In 1980, he created one of the first reality shows, That's Incredible!.

He was also a prolific executive producer of made-for-television movies, many of which were based on true stories and tackled important social issues. Of note are:
- Bill -- Mickey Rooney won an Emmy and a Golden Globe Award for his portrayal of Bill Sackter, who was institutionalized from the age of seven and struggles to re-integrate into society when he is released almost 45 years later.
- Adam — Recounted the story of Adam Walsh, who was abducted from a Florida shopping center. The film brought attention to how kidnapped children were poorly tracked by federal government agencies. It prompted the formation of the National Center for Missing and Exploited Children, and led to the passage of the Adam Walsh Child Protection and Safety Act in July 2006. Because of his outspoken advocacy on behalf of missing and exploited children, Adam's father, John Walsh, has become a public figure, and is now perhaps best known as host of the Fox television show America's Most Wanted.
- The Ryan White Story — Highlighted the discrimination faced by a young hemophiliac who contracted AIDS from a blood transfusion and promoted tolerance for children afflicted by AIDS.
- A Mother's Right: The Elizabeth Morgan Story — focused on the lengths a mother would go to in order to protect her daughter, who she believed was sexually abused by her ex-husband.
His late wife, Linda Otto, produced and/or directed many of these socially relevant docudramas.

In 1970, he founded his own production company, Alan Landsburg Productions, which later merged into the Reeves Entertainment Group. The situation comedies Gimme a Break! and Kate & Allie were produced under these companies' banners. In 1985, he formed The Landsburg Company, in partnership with Cox Enterprises. The Landsburg Company subsequently signed a deal with David Auerbach, former vice president and secretary of the ALP studio.

===Books===
- 1974 In Search of Ancient Mysteries
- 1975 The Outer Space Connection
- 1976 In Search of Lost Civilizations ("In Search of Lost Civilisations" in the UK)
- 1976 In Search of Extraterrestrials
- 1977 In Search of Magic and Witchcraft
- 1977 In Search of Myths and Monsters
- 1977 In Search of Strange Phenomena
- 1978 In Search of Missing Persons
- 1978 Secrets of the Bermuda Triangle
- 1978 The Insects Are Coming
- 1978 Between the Wars
- 1978 In Search of Lost Civilizations, Extraterrestrials, Magic and Witchcraft, Strange Phenomena, Myths and Monsters (a "Best Of" compilation hardcover)
- 1979 Death Encounters (with Charles Fiore)

===Horse racing===
He retired from the television business in 2001 and pursued his love of horse racing full-time. He owned, raced, and bred more than four hundred thoroughbreds from 1976 to 2014.

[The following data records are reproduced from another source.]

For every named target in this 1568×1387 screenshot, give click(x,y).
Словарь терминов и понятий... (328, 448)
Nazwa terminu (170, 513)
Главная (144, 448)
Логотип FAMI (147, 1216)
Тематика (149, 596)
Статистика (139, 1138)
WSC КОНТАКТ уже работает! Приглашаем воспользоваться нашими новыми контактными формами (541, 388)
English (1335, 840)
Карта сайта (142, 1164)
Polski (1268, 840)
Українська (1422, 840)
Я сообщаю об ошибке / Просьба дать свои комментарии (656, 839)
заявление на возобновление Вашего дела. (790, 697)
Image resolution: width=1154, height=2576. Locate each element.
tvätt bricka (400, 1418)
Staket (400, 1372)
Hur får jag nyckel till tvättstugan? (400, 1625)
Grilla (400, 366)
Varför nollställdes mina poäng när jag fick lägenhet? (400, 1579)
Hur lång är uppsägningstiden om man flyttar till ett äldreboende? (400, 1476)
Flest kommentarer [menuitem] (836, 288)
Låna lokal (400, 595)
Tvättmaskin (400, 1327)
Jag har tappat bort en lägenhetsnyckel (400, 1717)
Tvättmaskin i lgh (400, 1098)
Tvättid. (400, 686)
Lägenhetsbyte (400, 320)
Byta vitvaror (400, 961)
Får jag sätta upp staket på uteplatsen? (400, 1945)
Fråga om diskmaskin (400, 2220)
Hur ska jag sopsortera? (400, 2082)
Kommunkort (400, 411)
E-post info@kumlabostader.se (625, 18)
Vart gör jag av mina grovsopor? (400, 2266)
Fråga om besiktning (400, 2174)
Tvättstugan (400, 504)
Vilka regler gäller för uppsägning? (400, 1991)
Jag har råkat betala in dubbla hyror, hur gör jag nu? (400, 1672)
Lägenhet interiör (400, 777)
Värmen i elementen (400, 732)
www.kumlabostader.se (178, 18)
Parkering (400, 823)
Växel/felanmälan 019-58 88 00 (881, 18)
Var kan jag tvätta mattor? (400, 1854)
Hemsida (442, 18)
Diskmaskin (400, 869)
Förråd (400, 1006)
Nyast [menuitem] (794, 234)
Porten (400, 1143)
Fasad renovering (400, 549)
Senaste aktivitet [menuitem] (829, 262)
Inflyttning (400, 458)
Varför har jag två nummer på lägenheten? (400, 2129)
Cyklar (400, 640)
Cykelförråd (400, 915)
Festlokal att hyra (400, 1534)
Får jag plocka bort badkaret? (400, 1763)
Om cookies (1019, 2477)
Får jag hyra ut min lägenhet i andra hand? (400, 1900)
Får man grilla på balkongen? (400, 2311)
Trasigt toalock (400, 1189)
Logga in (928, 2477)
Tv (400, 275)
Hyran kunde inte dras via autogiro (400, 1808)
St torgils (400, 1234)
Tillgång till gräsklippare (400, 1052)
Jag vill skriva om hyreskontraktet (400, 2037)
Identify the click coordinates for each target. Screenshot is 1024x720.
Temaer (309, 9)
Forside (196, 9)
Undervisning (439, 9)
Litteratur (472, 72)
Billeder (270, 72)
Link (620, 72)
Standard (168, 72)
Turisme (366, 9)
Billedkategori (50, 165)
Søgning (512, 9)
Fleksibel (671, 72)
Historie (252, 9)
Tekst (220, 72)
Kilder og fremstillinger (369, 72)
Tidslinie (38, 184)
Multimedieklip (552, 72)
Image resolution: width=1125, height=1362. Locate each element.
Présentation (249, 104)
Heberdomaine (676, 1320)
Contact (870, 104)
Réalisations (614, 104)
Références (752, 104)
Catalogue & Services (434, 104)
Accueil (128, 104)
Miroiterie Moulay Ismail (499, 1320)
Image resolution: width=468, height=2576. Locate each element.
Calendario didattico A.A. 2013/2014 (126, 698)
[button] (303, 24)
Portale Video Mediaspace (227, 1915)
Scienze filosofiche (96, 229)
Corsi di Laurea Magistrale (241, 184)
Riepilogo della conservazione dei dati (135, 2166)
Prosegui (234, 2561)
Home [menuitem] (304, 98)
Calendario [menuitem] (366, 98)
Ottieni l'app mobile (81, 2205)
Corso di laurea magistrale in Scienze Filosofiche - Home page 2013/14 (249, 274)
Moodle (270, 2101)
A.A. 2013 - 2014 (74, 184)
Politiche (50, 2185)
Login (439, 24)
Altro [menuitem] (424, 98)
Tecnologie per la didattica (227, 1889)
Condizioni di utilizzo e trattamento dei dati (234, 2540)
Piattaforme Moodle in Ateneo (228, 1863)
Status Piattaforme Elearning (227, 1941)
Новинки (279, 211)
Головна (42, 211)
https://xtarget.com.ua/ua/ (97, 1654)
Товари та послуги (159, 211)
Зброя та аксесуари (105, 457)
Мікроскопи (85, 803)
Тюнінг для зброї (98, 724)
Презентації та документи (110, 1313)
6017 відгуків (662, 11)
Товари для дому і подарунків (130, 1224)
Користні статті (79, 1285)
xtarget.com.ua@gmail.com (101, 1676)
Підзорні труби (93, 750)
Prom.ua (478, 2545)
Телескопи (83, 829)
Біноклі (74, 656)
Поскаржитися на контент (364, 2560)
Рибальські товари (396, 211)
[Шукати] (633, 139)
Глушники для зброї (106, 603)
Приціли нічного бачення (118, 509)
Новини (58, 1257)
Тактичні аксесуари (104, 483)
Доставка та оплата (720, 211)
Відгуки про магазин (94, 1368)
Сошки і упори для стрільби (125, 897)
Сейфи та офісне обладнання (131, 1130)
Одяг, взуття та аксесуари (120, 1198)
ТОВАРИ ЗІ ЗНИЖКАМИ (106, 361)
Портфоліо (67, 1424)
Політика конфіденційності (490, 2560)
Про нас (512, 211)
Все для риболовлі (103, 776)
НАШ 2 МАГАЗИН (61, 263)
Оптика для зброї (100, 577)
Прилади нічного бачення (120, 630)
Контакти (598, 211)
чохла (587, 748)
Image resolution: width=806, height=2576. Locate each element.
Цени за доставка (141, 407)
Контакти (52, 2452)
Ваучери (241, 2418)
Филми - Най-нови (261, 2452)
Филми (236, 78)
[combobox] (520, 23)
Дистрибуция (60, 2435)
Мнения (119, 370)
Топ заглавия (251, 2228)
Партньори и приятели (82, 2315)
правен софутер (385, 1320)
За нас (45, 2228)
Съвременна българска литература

A founding director of the Thoroughbred Owners of California, he was the co-author of Handbook for Thoroughbred Owners of California. In 2002, he served as a commissioner and chairman of the California Horse Racing Board. He also served on the board of directors of the National Thoroughbred Racing Association.

===Personal life===
He married Sally (Breit) Landsburg. They had three children: Valerie Landsburg, Shana Landsburg, Michael Landsburg. They divorced.

He later remarried to Linda Otto, a producer of docudramas who died in 2004. They resided in Beverly Hills, California.

===Death===
He died from natural causes at his house in Beverly Hills, California on 13 August 2014 at the age of 81.